■ **Brief A**
Transcribe the music review excerpt from "Pulling influences from" up to and including "Originality is overrated.".
■ **Brief B**
Answer the following questions using the music review excerpt.
(i) What did the writer previously believe the opening line of "Summer Read" to be?
(ii) What instrument does Eric play in The Specific Heats?
(iii) Which Camper Van Beethoven song does "Baby I'm An Existentialist" end up sounding almost exactly like?

■ **Excerpted passage**
☆ ☆ ☆ ☆ ☆ ☆ ☆

I don’t like the song “Summer Read” quite so much as I used to, since I clocked the title and realised the opening line isn’t “TREAT ME LIKE A SUBMARINE”, but it’s still pretty good.
After some reflection, I think The Mantles are one of the only American “indie-rock” bands – in the sense of being unaffiliated with the conventions and fandom of garage or pop or punk or noise or psych or whatever else – whose output I really care for at present.”
Mp3> Lily Never Married
17. The Specific Heats – Cursed! (Fun With Absetos / Saganism)
Back in August, I wrote this about seein’ The Specific Heats play live:
“Boy, The Specific Heats are an amazing band! I was pretty blown away when I caught them on their visit to the UK last summer, and this time, if anything, I like them even better. They’ve survived a couple of line-up changes since then, and the presence Eric on bass rather undermines my previous assumption that Matt Patalano had deliberately built himself an ultimate rock n’ roll band of pretty ladies to help him bring his songs to the world, but that aside the new recruits fit in seamlessly. The whole deal is still essentially Matt’s baby after all, and he’s on exuberant form here, leaping around like a kid at a birthday party, wringing lunatic stuntman solos from his groovy Ventures guitar. Keira Flynn-Carson still gives the impression of being the happiest drummer on the planet, and the band’s high spirits are pretty contagious as they rip through a good dozen of their more upbeat numbers without a bummer to be seen.
Pulling influences from all over the shelf marked “the last 50 years of pop-infused rock n’ roll”, the ‘Heats combination of ‘60s pop-sike baroque, breathless Sloan/Weezer-style power-pop, surf-rock dynamics and good-natured Nuggets goofery is an exultant expression of high wire walking musical synthesis, and their new LP “Cursed!” is a veritable belter. And if “Baby I’m An Existentialist” ends up sounding almost exactly like “Down & Out” by Camper Van Beethoven, and “All I Want” is The Modern Lovers’ “Someone I Care About” rewritten via The Seeds’ “Can’t Seem To Make You Mine”… well how can this possibly be anything other than a good thing? Originality is overrated.

☆ ☆ ☆ ☆ ☆ ☆ ☆

■ **Data block**
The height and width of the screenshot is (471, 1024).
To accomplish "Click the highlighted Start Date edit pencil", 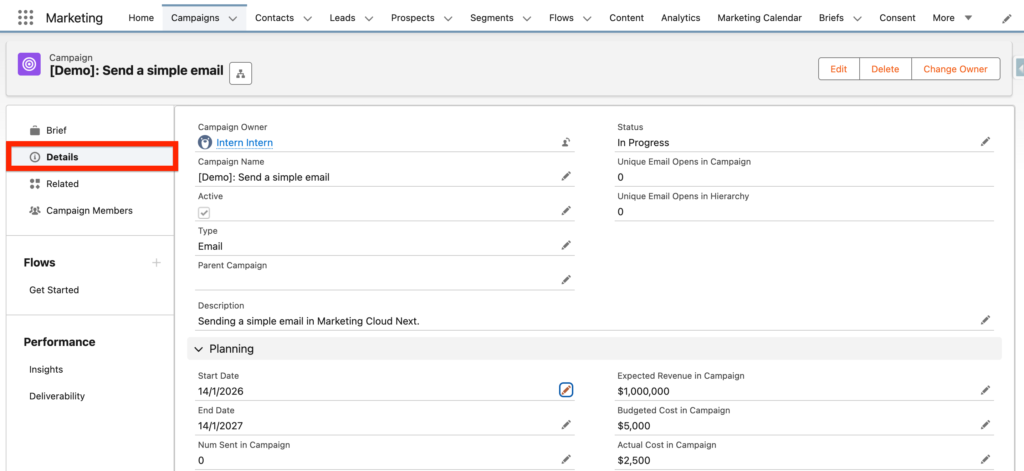I will [x=566, y=390].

☆ ☆ ☆ ☆ ☆ ☆ ☆

■ **Answer A**
Pulling influences from all over the shelf marked “the last 50 years of pop-infused rock n’ roll”, the ‘Heats combination of ‘60s pop-sike baroque, breathless Sloan/Weezer-style power-pop, surf-rock dynamics and good-natured Nuggets goofery is an exultant expression of high wire walking musical synthesis, and their new LP “Cursed!” is a veritable belter. And if “Baby I’m An Existentialist” ends up sounding almost exactly like “Down & Out” by Camper Van Beethoven, and “All I Want” is The Modern Lovers’ “Someone I Care About” rewritten via The Seeds’ “Can’t Seem To Make You Mine”… well how can this possibly be anything other than a good thing? Originality is overrated.

■ **Answer B**
(i) "TREAT ME LIKE A SUBMARINE"
(ii) Bass
(iii) "Down & Out"